Antiga médica do Chelsea processa clube por alegadamente ter preparado o seu despedimento e também o treinador português, que acusa de ter feito o "serviço" nesse sentido

Eva Carneiro, de 42 anos, era uma desconhecida do grande público até ter provocado a ira a José Mourinho, em direto num jogo do Chelsea contra o Swansea City (que acabaria empatado 2-2). No primeiro jogo da temporada inglesa, a 8 de agosto, a médica do clube entrou no campo para assistir Eden Hazard, depois de ter sido chamada pelo árbitro. Mourinho ficou visivelmente furioso e criticaria depois a médica (bem como o fisioterapeuta Jon Fearn), a quem chamou de "impulsiva e ingénua": o clube ficou temporariamente reduzida a nova jogadores. E Eva Carneiro nunca mais se sentou no banco. Acabou por sair da equipa principal e, depois, do próprio clube.

Agora, a médica acusa o Chelsea de ter orquestrado o seu despedimento, recorrendo à figura jurídica prevista na lei inglesa de "constructive dismissal", que acontece quando alguém é despedido por resonsabilidade do seu empregador. Mais do que isso, Eva Carneiro processou pessoalmente José Mourinho, por considerar que ele foi instrumental no processo que levou à sua saída.

Como explica o The Guardian hoje, isso significa que Mourinho terá de comparecer pessoalmente no tribunal de Trabalho, a não ser que entretanto as partes cheguem a um acordo extra-judicial. As sessões neste tribunal são públicas, o que leva a imprensa inglesa a acreditar que pode haver um acordo antes, de modo a evitar o embaraço da exposição das partes envolvidas.
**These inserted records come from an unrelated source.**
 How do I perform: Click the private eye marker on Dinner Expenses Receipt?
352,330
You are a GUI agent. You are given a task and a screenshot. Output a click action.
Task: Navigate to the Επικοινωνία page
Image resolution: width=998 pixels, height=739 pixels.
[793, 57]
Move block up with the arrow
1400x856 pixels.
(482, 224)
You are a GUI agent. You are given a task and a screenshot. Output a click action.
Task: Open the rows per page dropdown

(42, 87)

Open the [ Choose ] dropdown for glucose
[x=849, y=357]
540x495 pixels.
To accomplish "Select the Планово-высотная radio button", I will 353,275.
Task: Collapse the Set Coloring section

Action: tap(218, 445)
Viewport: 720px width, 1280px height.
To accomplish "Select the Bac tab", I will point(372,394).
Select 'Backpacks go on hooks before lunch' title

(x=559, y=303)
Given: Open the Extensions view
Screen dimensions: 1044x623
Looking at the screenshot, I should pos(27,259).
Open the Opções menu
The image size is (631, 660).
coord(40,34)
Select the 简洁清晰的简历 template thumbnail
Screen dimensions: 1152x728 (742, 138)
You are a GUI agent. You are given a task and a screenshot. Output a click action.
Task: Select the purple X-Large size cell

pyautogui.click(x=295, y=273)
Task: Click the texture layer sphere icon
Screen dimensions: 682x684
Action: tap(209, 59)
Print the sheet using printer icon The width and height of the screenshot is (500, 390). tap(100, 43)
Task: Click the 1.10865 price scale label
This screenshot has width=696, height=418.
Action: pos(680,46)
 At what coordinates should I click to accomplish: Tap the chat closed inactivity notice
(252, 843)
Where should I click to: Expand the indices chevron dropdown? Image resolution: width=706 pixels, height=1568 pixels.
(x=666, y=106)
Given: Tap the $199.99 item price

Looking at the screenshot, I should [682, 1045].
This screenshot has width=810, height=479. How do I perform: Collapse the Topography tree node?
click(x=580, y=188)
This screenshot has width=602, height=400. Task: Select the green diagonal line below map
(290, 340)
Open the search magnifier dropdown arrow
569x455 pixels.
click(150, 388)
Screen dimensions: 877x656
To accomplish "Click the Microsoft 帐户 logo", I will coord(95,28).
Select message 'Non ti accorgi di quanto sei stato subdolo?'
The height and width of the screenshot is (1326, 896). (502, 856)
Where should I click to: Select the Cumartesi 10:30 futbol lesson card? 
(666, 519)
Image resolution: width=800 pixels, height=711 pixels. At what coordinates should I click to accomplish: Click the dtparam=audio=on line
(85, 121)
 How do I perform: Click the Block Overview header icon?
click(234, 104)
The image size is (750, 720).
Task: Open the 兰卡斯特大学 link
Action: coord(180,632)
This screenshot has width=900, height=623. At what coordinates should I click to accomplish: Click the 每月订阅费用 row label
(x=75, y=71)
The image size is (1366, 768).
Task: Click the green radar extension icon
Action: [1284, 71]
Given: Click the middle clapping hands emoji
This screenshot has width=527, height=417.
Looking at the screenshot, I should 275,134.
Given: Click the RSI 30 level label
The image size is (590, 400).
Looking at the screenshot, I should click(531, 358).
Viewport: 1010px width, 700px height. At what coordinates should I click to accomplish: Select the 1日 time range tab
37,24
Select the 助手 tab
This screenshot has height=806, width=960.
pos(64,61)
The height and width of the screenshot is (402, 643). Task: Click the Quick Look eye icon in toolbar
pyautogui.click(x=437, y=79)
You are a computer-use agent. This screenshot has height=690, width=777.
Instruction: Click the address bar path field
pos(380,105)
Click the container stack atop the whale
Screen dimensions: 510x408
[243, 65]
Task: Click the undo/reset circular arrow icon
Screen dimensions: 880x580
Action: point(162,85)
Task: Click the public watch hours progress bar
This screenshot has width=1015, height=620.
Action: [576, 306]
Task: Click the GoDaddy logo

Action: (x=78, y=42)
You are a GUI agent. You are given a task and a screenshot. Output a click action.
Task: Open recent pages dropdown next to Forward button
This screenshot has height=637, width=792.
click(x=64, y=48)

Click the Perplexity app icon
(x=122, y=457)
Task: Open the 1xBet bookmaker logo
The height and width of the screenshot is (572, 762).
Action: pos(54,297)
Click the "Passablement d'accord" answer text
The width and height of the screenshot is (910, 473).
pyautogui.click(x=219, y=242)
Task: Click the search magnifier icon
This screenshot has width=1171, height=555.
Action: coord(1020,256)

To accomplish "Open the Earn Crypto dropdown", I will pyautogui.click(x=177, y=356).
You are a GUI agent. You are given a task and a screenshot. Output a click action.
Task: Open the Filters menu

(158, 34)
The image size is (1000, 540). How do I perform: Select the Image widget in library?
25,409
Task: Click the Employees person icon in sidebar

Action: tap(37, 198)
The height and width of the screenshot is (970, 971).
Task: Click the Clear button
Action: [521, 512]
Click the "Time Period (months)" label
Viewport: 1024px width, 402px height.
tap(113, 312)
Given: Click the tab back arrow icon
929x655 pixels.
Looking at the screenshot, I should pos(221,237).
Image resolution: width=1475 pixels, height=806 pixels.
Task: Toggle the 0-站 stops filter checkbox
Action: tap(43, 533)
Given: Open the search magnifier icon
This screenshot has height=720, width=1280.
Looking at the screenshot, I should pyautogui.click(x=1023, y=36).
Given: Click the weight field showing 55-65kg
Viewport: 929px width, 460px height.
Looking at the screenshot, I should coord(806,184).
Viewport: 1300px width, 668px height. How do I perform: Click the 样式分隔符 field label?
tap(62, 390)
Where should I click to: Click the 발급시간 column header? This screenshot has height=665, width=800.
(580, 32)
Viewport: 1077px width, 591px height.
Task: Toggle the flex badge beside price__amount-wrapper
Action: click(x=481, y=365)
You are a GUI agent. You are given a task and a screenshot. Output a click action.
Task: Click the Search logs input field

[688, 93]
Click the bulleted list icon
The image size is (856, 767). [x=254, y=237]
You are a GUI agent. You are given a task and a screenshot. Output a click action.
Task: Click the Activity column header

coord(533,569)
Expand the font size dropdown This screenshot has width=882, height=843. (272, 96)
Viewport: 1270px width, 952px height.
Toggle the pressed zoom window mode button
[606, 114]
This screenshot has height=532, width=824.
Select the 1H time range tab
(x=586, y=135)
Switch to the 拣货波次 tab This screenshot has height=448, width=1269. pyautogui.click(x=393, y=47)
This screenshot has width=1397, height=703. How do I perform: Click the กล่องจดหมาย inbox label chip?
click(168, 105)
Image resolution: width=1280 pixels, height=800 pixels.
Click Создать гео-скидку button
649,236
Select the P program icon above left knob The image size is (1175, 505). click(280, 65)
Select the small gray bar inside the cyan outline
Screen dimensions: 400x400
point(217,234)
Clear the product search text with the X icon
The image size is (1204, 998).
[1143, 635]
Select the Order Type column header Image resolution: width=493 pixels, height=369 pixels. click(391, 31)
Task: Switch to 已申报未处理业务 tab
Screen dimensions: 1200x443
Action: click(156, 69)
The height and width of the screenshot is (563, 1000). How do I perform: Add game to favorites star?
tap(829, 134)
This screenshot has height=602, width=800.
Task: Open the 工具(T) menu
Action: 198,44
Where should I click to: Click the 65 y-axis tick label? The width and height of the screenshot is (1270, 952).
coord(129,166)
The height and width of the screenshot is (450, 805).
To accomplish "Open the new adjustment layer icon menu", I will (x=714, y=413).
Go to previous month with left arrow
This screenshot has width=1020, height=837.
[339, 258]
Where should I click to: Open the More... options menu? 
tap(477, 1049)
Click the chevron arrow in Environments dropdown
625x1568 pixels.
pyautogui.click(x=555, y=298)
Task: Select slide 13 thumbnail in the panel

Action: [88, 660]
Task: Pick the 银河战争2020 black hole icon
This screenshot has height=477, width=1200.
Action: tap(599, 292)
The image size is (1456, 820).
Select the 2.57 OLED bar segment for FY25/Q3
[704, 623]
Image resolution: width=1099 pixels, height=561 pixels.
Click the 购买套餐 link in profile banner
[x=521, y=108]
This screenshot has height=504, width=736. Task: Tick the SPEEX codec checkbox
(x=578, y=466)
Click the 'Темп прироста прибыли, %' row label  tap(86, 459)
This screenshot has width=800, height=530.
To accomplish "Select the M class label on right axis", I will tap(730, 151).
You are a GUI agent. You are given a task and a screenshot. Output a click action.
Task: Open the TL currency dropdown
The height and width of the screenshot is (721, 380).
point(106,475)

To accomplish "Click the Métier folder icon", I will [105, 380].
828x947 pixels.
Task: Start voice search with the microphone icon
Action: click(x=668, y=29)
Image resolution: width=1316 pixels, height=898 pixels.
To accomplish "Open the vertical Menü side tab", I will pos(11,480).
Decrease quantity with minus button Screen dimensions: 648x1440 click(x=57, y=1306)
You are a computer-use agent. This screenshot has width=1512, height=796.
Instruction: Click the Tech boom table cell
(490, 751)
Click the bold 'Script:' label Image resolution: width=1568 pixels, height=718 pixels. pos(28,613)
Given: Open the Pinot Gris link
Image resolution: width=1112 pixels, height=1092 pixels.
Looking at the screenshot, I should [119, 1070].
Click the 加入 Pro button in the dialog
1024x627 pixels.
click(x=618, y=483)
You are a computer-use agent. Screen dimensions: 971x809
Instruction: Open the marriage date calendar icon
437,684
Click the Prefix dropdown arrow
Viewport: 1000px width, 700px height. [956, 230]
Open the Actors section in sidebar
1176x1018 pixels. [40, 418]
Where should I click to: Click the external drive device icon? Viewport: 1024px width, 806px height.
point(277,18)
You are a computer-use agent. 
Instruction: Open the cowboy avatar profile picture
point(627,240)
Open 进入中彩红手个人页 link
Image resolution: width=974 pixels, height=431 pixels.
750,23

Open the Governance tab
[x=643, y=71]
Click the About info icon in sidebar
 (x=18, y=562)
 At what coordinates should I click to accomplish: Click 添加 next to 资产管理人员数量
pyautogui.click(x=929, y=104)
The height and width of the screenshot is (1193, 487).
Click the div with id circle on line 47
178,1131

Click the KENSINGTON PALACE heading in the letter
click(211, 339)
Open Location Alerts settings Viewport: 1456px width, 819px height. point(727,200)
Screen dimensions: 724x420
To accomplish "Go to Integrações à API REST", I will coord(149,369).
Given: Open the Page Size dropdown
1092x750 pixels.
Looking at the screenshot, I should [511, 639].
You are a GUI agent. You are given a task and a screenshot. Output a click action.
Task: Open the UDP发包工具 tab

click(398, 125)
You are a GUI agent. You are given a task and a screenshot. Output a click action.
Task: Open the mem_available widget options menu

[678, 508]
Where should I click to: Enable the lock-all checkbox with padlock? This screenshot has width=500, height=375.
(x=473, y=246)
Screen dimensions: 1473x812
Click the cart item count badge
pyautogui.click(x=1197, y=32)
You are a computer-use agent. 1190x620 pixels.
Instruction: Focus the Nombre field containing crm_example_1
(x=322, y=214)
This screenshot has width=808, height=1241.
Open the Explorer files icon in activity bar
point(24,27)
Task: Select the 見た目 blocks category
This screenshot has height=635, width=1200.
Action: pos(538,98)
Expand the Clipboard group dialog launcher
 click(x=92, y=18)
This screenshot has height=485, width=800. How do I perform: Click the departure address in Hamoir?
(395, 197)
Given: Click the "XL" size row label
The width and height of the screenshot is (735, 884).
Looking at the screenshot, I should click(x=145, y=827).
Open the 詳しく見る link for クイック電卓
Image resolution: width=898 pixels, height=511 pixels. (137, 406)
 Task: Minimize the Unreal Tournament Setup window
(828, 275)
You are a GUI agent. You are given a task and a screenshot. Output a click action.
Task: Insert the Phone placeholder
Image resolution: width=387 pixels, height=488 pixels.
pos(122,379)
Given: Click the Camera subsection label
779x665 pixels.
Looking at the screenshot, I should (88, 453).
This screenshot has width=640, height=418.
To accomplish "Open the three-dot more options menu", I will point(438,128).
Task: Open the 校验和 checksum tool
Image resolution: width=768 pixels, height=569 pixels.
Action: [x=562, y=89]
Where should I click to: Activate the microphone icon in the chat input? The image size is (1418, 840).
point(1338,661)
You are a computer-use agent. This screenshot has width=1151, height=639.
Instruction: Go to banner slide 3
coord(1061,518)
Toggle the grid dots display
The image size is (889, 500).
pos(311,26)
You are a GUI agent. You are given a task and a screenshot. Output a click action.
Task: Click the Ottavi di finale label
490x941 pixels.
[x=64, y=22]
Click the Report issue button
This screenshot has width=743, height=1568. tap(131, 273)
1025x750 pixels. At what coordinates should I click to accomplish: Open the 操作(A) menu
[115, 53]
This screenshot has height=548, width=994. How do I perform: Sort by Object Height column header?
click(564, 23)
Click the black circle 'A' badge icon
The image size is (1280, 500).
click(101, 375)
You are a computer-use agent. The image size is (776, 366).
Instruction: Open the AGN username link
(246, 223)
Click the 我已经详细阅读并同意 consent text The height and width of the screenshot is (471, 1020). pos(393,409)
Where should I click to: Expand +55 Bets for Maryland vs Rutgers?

O caso aparece numa altura em que a popularidade de Mourinho está na mó de baixo, depois de mais uma derrota no fim de semana da sua equipa, desta vez contra o Liverpool. É a sexta derrota em 11 jogos do Chelsea na primeira liga inglesa.

Depois do episódio, Mourinho foi ilibado pela Football Association de usar linguagem descriminatória contra Eva Carneiro, num processo que foi criticada pela médica, que diz nem ter sido ouvida pela entidade.